I hate to be repetitive but a knife in the gullet would be so satisfying.





   Wednesday, April 17, 2002
Well, this is just wonderful. New parking permits. So we can be regulated even more than we already are. My parking permit is the color blue. So I look at the map which is all covered in the boring colors people use to code things - the green, the red, the purple. But there isn't any blue. I look again. The green. Yup. The red. Ok. The purple. Hey, orange! Didn't notice that before maybe it's cause it's close to the hospital and lord knows I wasn't looking there to park. Then I notice at the bottom of the map:

For blue parking - see reverse.

What?!? My parking isn't even on the original map!! Where the hell do I park - Mustang? Flipping it over I find that I don't park in mustang but 39th and Tulsa which might was well be Mustang for all the parking I'm going to do there. And to make things worse Dan is standing over me laughing like a girl. (Why does he do that? I swear I don't think I know a single woman who can laugh that high). I have to curl my nails back into my palm to keep from ripping his cheek open. Laugh out of that hole Dan you twat.

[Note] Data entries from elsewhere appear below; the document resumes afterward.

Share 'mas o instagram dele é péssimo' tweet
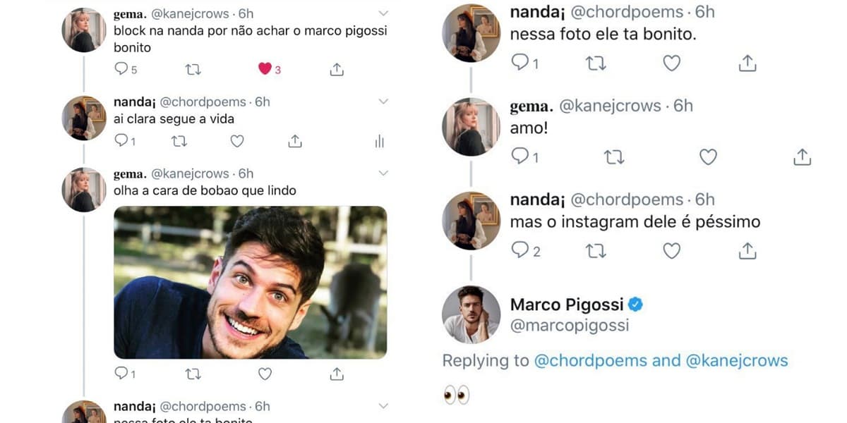This screenshot has height=423, width=847. click(747, 250)
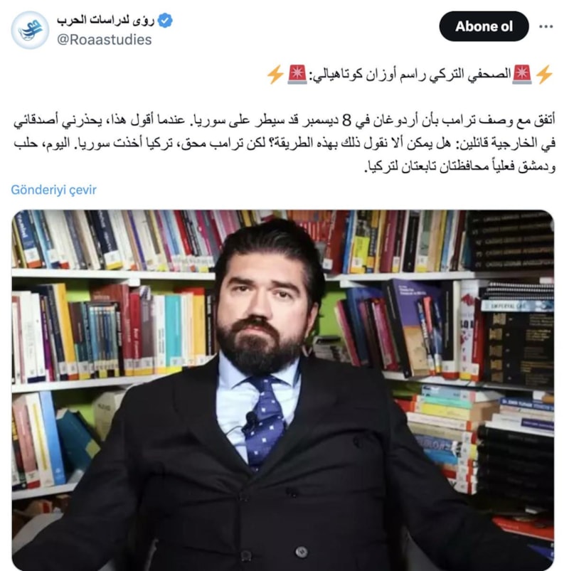569x571 pixels.
Task: Click the blue verified badge
Action: 166,21
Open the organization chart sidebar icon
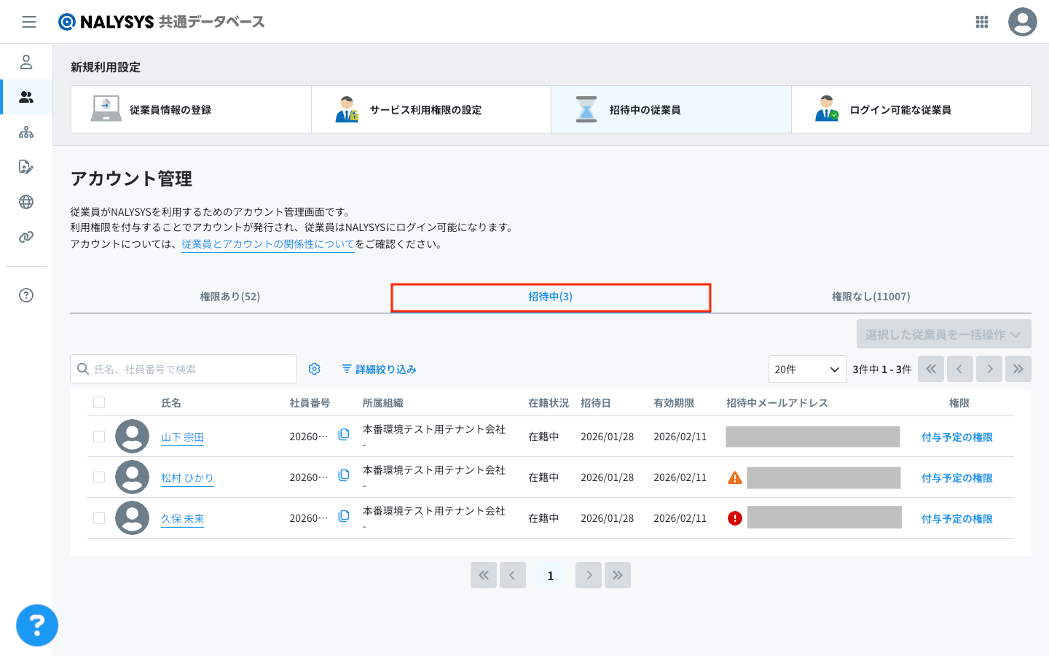This screenshot has width=1049, height=656. coord(26,132)

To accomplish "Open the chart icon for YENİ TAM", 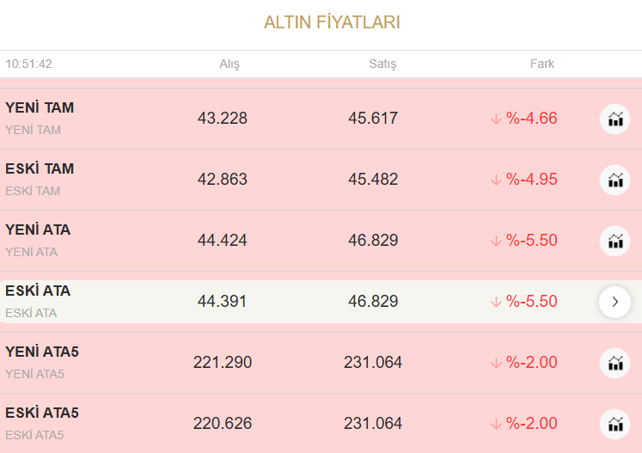I will (614, 119).
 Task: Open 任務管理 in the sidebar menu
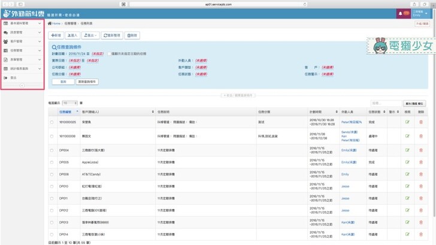point(22,51)

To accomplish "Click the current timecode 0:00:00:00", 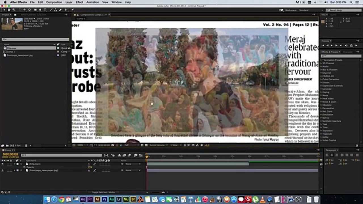I will point(10,154).
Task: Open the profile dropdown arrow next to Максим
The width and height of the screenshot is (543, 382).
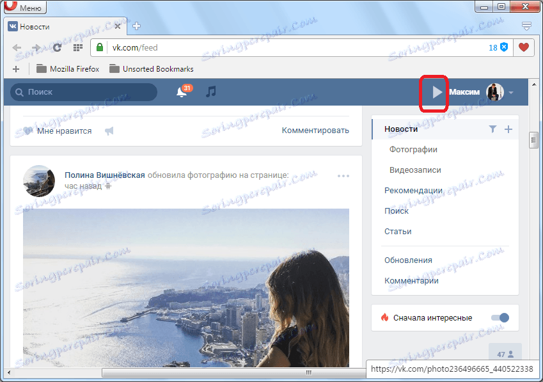Action: [512, 92]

The good news about the parking is that I thought ahead - when we filled out our applications for the permits I told them I had a red 1995 Taurus. Four door. Very nice. Way to think Sades. Thank you. I'll be damned if I park anywhere I can't easily flee to.



   Monday, April 15, 2002
This guy.


http://members.tripod.com/~babieberrie/



Reasons why I became irate at lunch:

1) First they take away the sandwich bar and then, today, they change the premade croissont sandwiches from turkey to roast beef. The nastiest beef on the face of the earth. Why did they do this? Ham - I would understand but roast beef? I stood at the cooler for a good five minutes waiting to see if anyone picked roast beef. Guess what? No one did.

2) Some bitch and her mother held me up getting down the stairs because the mother didn't want to wait for the elevator. Oh, did I mention the mother was in a fucking wheel chair? Surprisingly, this is not the first time this has happened to me.

3) I saw Doogie! But then I realized it was just a regular kid and not my Doogie at all.

4) After lunch, some guy comes in wanting to know where some building is. I don't even want to know where my own building is so screw everyone elses. I tell him this but nicer when, oh look I've been talking to someone for more than five seconds - cue Dan to come out and start babbling. He tries to tell the guy where to go. The guy is confused because Dan isn't making any sense. Dan thinks it must not be his speech impediment but the guy's hearing so he repeats it louder. The louder he gets the more I can hear the snot monster that up and died in the back of his throat.

5) I puke my lunch up. Ok not really but I wanted too.